The combination of protein kinase C epsilon activator (PKC ε +) and tetrahydrobiopterin (BH4) exerts cardioprotective effects in ischemia/reperfusion injury (I/R) when given during reperfusion

Abstract

In the presence of polymorphonuclear leukocytes (PMNs) during reperfusion, following myocardial ischemia, cardiac contractile dysfunction is observed. Isolated ischemic (20 min) and reperfused (45 min) rat hearts in the presence of activated PMNs were studied. A cell permeable peptide (PKC ε+) that enhances interaction of PKC ε with endothelial nitric oxide synthase (eNOS) to increase nitric oxide (NO) release, and BH4, an essential cofactor of eNOS, were given during the first five min of reperfusion.

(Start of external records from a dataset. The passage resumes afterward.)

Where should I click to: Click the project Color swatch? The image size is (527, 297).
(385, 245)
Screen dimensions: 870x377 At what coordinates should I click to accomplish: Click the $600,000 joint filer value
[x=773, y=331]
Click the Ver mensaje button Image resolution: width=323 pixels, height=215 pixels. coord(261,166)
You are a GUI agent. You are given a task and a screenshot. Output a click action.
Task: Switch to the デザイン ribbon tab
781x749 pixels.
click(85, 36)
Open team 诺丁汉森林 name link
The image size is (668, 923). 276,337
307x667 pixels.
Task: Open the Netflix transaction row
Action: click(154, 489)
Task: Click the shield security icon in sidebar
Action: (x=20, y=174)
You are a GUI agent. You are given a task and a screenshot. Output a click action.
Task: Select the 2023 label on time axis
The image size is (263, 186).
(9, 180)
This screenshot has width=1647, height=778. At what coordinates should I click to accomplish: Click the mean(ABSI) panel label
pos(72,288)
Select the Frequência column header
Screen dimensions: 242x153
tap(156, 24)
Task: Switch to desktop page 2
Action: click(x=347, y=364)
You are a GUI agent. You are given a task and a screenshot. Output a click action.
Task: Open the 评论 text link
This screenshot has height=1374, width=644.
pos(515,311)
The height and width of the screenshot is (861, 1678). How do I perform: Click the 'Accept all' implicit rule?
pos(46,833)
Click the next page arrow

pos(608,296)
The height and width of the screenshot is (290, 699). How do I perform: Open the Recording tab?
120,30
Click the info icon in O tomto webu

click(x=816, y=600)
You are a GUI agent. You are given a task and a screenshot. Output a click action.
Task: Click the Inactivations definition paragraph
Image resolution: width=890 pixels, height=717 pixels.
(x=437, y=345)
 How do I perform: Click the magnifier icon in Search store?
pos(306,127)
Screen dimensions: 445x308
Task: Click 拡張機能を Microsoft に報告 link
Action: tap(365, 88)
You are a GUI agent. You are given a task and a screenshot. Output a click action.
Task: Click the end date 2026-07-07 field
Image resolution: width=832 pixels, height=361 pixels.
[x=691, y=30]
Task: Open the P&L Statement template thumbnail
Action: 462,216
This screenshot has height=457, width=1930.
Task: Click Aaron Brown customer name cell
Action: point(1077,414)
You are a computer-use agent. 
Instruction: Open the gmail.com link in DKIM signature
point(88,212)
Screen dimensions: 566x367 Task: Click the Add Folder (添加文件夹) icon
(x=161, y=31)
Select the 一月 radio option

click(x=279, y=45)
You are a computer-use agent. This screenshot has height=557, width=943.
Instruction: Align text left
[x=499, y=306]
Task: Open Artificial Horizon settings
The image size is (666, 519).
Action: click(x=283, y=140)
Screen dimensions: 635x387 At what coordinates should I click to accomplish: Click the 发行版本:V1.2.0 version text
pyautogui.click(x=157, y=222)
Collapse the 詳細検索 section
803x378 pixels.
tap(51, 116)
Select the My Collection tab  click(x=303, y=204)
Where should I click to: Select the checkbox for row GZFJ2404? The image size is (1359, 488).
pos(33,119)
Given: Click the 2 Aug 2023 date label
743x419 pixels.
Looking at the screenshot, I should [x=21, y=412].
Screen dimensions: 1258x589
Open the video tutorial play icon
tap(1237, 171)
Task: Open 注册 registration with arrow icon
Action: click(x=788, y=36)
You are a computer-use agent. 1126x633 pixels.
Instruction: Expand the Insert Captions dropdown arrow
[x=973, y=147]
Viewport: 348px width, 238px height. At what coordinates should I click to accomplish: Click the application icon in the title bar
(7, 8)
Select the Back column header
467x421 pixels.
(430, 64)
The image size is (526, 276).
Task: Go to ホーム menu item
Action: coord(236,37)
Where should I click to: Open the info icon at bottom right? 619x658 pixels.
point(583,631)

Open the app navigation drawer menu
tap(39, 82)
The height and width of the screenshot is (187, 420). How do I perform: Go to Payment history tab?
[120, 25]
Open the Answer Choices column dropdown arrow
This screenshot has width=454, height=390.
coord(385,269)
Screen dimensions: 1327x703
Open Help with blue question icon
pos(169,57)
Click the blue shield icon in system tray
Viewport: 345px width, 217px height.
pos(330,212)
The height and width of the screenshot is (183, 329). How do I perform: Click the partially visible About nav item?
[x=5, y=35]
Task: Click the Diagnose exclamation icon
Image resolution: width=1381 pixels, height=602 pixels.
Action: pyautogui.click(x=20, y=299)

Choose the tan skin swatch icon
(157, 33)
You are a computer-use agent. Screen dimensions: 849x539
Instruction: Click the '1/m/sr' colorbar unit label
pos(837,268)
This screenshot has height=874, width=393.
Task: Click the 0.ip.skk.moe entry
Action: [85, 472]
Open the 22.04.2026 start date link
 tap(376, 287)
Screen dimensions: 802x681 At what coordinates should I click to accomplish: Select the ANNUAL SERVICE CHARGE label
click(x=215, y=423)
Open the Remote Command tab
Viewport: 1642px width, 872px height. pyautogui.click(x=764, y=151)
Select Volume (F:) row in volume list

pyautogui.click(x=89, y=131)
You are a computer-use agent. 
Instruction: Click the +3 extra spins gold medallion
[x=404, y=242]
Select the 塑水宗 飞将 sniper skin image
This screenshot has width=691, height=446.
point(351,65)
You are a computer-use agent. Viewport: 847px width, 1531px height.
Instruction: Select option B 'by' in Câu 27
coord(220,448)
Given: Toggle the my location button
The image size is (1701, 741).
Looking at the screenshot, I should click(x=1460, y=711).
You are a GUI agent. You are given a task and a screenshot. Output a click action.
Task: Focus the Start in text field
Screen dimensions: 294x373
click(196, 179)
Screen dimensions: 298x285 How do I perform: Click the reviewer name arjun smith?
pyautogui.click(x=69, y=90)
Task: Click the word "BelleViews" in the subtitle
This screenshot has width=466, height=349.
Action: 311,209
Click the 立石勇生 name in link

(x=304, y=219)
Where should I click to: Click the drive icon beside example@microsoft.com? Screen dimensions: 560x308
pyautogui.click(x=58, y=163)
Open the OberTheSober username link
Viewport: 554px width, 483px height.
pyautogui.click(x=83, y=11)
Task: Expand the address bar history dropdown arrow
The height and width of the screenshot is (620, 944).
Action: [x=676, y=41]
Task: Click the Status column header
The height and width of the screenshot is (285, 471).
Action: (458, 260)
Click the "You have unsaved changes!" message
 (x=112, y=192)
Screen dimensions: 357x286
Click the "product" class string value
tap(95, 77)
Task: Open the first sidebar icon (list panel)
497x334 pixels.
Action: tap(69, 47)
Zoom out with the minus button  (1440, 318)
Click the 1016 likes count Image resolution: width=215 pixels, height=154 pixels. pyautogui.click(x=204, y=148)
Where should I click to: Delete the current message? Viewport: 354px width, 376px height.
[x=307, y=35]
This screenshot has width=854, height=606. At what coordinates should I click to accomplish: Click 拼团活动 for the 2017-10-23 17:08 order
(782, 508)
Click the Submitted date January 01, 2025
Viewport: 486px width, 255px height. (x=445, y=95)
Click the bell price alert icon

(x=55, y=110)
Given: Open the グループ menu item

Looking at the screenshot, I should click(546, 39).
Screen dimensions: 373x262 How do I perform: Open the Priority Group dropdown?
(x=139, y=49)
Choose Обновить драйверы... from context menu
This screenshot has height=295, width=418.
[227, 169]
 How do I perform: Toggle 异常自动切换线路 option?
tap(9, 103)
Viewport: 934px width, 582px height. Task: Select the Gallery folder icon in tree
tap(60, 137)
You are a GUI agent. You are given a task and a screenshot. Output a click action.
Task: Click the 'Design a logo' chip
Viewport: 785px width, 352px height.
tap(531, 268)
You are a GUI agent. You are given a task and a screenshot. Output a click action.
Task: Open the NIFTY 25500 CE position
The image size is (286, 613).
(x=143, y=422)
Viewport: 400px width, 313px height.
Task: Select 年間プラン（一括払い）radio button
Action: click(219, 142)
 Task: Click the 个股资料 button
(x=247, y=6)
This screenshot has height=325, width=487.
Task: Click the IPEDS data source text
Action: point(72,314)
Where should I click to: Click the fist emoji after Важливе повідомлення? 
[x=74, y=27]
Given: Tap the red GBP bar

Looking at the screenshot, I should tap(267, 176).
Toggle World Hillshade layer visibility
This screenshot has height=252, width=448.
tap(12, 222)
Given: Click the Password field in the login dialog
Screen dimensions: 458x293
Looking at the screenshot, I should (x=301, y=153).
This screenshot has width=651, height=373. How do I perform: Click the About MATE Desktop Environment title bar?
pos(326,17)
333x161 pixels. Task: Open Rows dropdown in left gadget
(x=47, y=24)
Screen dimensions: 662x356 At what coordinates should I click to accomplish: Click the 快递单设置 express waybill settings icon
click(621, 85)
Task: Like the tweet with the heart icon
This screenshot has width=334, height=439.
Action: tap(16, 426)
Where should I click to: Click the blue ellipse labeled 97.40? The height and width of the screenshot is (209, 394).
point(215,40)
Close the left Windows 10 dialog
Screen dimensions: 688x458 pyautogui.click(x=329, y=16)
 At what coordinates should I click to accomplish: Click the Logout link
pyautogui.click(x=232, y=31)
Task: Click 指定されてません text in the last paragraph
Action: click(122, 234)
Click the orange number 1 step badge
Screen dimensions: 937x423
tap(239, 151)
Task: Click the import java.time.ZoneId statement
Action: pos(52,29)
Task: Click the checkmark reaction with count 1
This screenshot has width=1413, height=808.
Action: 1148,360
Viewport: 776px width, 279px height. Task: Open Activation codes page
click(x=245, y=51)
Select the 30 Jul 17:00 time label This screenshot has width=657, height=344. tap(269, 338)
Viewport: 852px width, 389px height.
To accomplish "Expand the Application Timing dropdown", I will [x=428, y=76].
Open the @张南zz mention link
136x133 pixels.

In hearts given PKC ε+ (10 μM) and BH4 (5 μM) (n=7) with PMNs, left ventricular developed pressure (LVDP) significantly recovered to 92% ± 11% of baseline values compared to I/R + PMN hearts (n=5) (48% ± 7%) (p<0.05) and the maximal rate of LVDP (+dP/dtmax) significantly recovered to 83% ± 7% compared to I/R + PMN hearts (34% ± 4%) (p<0.01) at 45 min reperfusion. The cardioprotective effects of PKC ε+ and BH4 were associated with an approximate 50% decrease in PMN infiltration in post‐reperfused hearts as confirmed by myeloperoxidase assay. These results suggest that the combination of PKC ε+ and BH4 attenuates PMN‐induced cardiac contractile dysfunction after I/R, in part by promotion of eNOS to increase NO release and inhibition of PMN infiltration in post‐reperfused hearts. This study was supported by NHLBI Grant 1R15HL‐76235‐01 and the Center for the Chronic Disorders of Aging at PCOM.